Med Sci Monit 2007; 13(12): PI25-29

ID: 563740


Background: Piezosurgery is a new instrument able to cut bone without necrosis and non-mineralized tissue damage. The aim of this study was to test the Piezosurgery as a new and alternative method for the excision of middle-ear tumors and to analyze its effects on soft tissues.
Material and Method: The Piezosurgery device was used to excise eight glomus tympanicum tumors and two primary B-cell lymphomas of the middle ear. The piezoelectric device uses low-frequency ultrasonic waves (24.7-29.5 kHz); the applied power can be modulated between 2.8 and 16 W and is programmed in accordance to the density of the bone. The equipment consists of two hand-pieces, two inserts, and two peristaltic pumps. The microvibrations that are created in the piezoelectric hand-piece cause the inserts to vibrate linearly by between 60 and 210 microm.
Results: Piezosurgery provided excellent control in all the patients, without bleeding and harmful effects on the adjacent structures of the middle and inner ear.

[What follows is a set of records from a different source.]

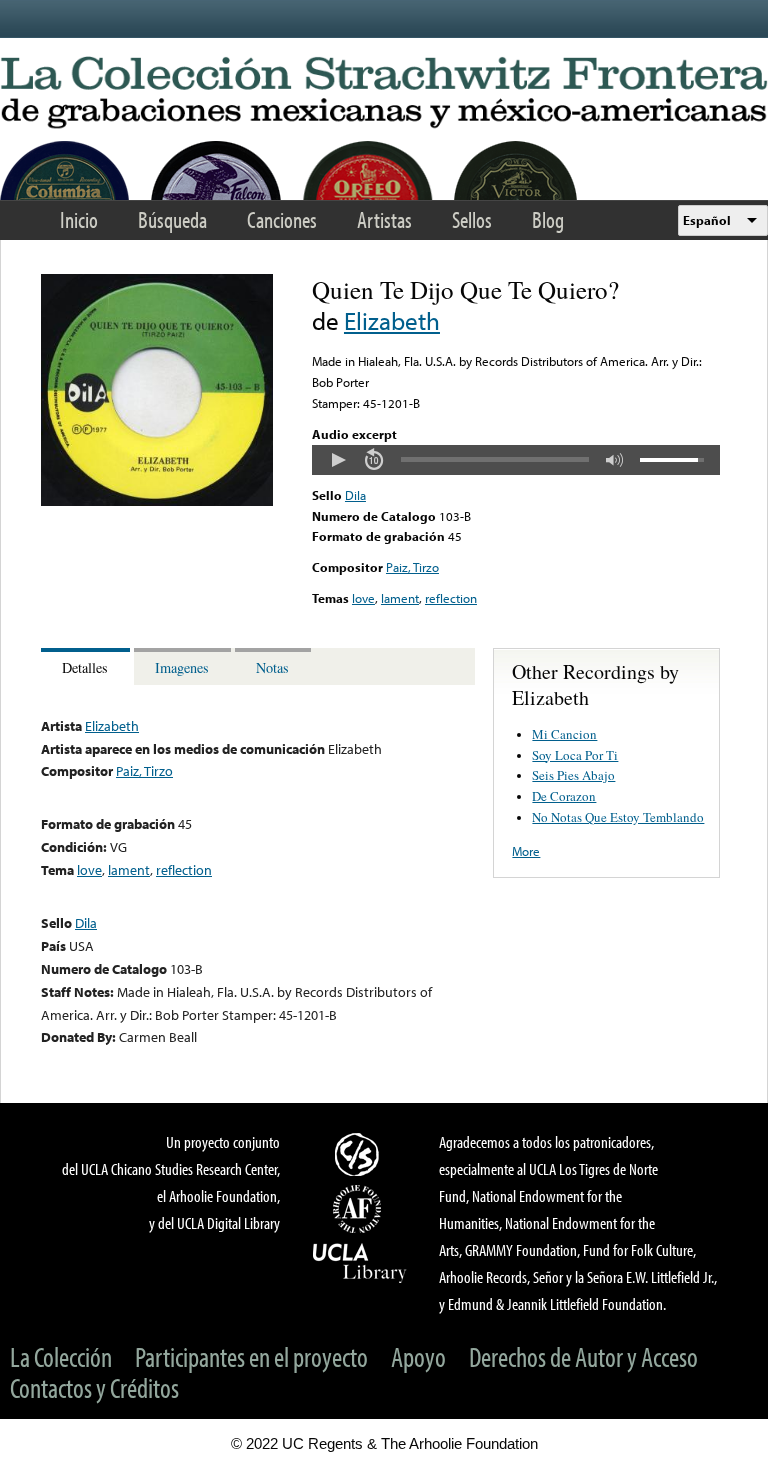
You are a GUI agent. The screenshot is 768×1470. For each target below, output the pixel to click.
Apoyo (418, 1356)
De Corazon (564, 796)
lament (400, 598)
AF (360, 1209)
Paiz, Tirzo (412, 567)
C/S (360, 1154)
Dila (355, 495)
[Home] (384, 93)
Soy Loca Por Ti (575, 755)
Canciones (282, 219)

Conclusions: Piezosurgery is a new and revolutionary osteotomy technique utilizing the microvibrations of scalpels at ultrasonic frequency, so that soft tissue will not be damaged even upon accidental contact with the cutting tip. The vibration frequency of Piezosurgery is optimal for mineralized tissue and does not cut the adjacent soft tissue, minimizing the risk of harming the adjacent tissues. This renders the piezoelectric device ideal for application at the border between hard and soft tissues as in the excision of a middle-ear tumor.